__DIRECTIONS__
Please express everything in the listing below, from the line containing "Select the Pen tool" down through the line containing "click(x=456, y=288)", as a two-column CSV headed text and answer, with each text and its answer on one row. Put each value in a single quoted field, with line breaks turned into spaces.

__GIVEN DATA__
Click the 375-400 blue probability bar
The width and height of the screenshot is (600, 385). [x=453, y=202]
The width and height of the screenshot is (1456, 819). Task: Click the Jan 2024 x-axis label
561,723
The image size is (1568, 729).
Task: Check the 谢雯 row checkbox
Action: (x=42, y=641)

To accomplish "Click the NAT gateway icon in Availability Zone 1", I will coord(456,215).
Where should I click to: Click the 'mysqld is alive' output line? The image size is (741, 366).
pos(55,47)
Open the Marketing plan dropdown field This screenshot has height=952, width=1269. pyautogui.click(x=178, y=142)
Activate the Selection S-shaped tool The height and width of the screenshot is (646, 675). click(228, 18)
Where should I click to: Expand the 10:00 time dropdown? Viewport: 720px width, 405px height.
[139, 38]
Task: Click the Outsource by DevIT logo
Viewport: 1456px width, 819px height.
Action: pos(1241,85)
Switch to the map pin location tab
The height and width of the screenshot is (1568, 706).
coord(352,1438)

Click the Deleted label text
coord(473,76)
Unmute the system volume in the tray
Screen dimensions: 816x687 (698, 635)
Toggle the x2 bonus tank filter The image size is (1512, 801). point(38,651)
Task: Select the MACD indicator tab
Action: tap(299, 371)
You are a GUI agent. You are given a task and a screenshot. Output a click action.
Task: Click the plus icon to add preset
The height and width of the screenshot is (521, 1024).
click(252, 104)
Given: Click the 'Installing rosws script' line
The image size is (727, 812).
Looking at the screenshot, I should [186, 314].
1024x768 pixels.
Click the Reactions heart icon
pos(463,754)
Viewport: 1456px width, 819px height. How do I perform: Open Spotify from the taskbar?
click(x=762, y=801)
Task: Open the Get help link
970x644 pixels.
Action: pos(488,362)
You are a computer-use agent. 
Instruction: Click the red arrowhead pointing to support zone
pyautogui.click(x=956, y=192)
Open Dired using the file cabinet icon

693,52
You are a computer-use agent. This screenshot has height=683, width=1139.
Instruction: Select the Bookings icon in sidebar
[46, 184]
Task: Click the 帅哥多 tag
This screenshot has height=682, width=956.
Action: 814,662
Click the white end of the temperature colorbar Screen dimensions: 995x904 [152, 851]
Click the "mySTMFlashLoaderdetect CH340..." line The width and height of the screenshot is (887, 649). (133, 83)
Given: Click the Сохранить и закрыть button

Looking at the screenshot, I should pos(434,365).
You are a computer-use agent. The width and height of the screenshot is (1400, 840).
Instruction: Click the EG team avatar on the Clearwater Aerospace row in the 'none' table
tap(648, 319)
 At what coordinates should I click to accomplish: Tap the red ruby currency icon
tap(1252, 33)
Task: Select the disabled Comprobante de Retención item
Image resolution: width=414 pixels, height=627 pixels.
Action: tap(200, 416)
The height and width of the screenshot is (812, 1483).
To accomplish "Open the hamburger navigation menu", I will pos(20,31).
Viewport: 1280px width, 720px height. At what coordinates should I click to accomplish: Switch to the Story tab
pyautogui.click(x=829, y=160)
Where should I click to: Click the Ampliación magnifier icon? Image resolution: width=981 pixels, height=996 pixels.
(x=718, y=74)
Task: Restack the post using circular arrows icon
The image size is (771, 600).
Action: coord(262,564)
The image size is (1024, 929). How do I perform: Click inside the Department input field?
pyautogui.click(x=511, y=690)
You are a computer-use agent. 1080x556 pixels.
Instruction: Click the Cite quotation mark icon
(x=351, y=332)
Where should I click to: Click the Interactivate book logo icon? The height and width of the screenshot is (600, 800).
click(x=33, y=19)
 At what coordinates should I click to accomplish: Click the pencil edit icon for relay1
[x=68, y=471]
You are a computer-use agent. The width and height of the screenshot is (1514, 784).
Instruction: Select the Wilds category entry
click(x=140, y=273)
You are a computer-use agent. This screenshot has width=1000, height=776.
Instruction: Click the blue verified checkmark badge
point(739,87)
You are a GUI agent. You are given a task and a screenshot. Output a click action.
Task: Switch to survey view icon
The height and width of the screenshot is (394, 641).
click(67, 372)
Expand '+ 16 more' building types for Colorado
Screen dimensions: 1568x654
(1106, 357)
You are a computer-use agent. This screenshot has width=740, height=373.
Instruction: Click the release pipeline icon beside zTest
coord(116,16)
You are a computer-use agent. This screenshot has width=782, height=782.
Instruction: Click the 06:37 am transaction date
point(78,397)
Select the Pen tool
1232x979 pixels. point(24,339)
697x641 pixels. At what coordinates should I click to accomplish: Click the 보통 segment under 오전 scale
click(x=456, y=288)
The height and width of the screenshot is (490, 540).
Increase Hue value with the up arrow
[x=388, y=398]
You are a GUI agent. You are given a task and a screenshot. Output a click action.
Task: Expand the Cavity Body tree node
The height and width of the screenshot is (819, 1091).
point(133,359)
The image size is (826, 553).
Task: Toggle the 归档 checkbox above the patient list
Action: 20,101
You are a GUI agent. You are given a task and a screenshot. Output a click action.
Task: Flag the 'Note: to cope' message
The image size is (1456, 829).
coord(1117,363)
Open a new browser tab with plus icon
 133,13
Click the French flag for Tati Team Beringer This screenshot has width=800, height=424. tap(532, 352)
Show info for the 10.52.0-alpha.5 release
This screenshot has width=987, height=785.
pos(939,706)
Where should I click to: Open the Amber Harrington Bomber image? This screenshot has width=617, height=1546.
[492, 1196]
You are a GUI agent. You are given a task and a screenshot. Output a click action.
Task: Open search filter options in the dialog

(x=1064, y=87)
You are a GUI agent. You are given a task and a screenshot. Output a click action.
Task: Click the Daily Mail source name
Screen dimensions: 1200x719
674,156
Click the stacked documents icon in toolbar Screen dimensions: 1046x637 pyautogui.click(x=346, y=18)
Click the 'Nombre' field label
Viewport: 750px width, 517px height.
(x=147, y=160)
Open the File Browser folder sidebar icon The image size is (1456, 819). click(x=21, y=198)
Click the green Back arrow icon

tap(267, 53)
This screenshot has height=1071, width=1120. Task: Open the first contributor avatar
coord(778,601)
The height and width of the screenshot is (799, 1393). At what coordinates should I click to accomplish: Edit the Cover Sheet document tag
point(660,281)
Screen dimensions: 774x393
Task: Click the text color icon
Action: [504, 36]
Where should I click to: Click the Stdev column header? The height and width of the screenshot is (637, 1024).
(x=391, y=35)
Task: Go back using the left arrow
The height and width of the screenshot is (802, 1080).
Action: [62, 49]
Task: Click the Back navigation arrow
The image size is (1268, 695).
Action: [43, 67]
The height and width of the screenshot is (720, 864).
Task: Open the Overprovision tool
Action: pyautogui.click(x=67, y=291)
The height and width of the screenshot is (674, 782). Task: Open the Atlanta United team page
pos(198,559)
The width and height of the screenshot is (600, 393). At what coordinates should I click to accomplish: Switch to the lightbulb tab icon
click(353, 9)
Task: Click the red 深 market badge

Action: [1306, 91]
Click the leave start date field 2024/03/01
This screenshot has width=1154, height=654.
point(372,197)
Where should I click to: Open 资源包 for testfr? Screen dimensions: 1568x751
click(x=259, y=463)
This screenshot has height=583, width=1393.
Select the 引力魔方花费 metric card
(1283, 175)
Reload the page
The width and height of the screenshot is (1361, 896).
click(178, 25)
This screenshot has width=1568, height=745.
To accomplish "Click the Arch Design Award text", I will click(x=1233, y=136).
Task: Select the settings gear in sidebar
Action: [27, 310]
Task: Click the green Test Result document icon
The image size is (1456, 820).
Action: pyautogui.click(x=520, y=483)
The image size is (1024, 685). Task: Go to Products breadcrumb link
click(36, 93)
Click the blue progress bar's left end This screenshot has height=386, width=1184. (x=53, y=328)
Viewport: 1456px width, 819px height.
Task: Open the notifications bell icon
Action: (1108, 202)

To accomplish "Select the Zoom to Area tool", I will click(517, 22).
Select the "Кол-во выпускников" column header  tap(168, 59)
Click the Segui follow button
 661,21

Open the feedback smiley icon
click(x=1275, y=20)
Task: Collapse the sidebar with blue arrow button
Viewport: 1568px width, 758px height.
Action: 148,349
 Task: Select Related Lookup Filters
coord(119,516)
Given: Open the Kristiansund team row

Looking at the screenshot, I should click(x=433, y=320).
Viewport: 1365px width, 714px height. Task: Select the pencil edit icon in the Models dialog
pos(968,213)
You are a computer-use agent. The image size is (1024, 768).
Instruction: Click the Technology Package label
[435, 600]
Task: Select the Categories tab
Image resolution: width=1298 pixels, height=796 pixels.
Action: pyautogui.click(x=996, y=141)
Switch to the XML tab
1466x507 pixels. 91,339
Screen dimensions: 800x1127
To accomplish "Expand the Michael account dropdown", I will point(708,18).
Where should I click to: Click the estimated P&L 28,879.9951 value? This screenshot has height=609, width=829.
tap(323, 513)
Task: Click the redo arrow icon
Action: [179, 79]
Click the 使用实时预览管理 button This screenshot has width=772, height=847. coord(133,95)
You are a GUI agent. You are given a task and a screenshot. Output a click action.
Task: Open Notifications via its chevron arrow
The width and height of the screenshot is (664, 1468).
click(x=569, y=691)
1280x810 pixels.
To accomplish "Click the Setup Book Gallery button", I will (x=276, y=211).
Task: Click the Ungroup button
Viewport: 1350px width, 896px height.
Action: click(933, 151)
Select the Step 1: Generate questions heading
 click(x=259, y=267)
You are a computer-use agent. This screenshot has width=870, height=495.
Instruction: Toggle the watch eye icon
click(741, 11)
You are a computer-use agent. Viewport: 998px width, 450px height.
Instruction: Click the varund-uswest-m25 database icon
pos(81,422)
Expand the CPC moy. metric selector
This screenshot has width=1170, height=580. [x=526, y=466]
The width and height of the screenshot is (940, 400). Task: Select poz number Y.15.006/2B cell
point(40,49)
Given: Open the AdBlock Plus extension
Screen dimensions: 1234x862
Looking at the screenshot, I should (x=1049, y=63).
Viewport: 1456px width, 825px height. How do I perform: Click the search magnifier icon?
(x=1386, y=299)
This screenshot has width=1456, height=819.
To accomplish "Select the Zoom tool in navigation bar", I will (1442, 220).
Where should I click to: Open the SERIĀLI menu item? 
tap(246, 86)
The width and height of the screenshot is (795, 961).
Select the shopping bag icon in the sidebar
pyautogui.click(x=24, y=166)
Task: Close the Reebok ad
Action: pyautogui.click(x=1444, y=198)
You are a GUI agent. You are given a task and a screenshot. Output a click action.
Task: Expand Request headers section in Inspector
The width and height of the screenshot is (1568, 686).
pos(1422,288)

__COMPLETE ANSWER__
text,answer
"Select the Pen tool","1232x979 pixels. point(24,339)"
"697x641 pixels. At what coordinates should I click to accomplish: Click the 보통 segment under 오전 scale","click(x=456, y=288)"